When her mother asked if she was alright, Anya would wave her hand dismissively.


“I’m totally alright, Mommy. Really.”


She said it with such conviction that even her mother believed it.


She had perfected the art of the smile, the cheerful wave, the “I’m totally fine, don’t worry about me!”


This was because she didn’t want anyone to worry about her.


She already felt like a burden. She didn’t want to make it worse by forcing her family to carry her emotional weight on top of everything else.


So she suffered in silence.


And the silence made her feel more and more alone.



But there was one person who gave her comfort.


One person who was the only reason she hadn’t completely broken under the pressure crushing down on her.


And that person was, of course, Mika.


She didn’t know exactly how he did it.


She didn’t know why he, of all people, could see through her when no one else could.


But he would take one single glance at her face, and somehow, impossibly, he would know all of the negative feelings she was going through.


And he would immediately call her out on it. On the spot. No hesitation.


“You’re doing it again.” He would say, not even looking up from whatever he was doing. “That thing where you pretend everything is fine but you’re actually falling apart inside.”


“You’ve…also been crying haven’t you?”


The smile froze on her face. “What? No, I haven’t. I’m fine. I’m totally—”


“Your eyes are red. Your voice is slightly higher pitched than normal. You’re holding your shoulders too stiff.”


He ticked off the observations on his small fingers. “You’ve been crying. What happened?”


“I haven’t been—”


“Anya.”


She tried to maintain the facade. She really did.


But something about the way he looked at her with those eyes that seemed to see straight through every wall she’d built made it impossible.


The tears came before she could stop them.


And before she knew it she was running to him, throwing her arms around him, sobbing into his shoulder while all the words she’d been holding back came flooding out.


“I’m useless!” She cried. “I’m never going to get my blessing! Everyone else has one and I’m just…I’m just nothing!”
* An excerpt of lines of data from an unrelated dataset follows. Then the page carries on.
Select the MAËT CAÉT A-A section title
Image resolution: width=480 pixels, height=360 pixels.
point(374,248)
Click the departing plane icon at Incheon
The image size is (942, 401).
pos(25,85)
“Mama says it’s okay but she’s just saying that because she thinks I’m a lost cause!”


“I’m never going to make her proud and she probably wishes I was different and—”


Mika rolled his eyes.


But his arms wrapped around her anyway, holding her tight.


“You’re an idiot.” He said.


“Mika!”


“You are.” His voice was matter-of-fact. “You’ll definitely awaken your blessing. It’s just taking longer than the others. But I know you will.”


And then his voice softened, just slightly


“And whether you have a blessing or not.” He said quietly. “And even if the whole world despises you even if you don’t, you will always be the same Anya in front of my eyes.”


“Really?”


“Really.”


“You promise?”


“I don’t make promises I can’t keep.” He crossed his arms. “So yes. I promise.”


And Anya felt it then—that overwhelming sense of safety, of warmth, of being seen and accepted exactly as she was.


Mika was literally a year younger than her. He was a child.


But despite that, he carried a certain maturity, a certain sense of security that she could always trust.


It wasn’t just that as well.


He had always been the one who indulged in her quiet hobbies.


When she wanted to sit and read, he would sit beside her with his own book.


When she wanted to arrange flowers, he would hand her the stems one by one without being asked.


He knew her inside and out, and he treated her like the introvert she was—never pushing, never demanding, just being there.


“Mika, you’re my favorite person.” Anya whispered, still clinging to him.


“I know.” Mika said.


“That’s when you’re supposed to say I’m your favorite too!”


“You’re tolerable.”


“Mika!”


But she was laughing now, the tears drying on her cheeks.


He was her light.


Her lifeline.


The only thing keeping her from drowning.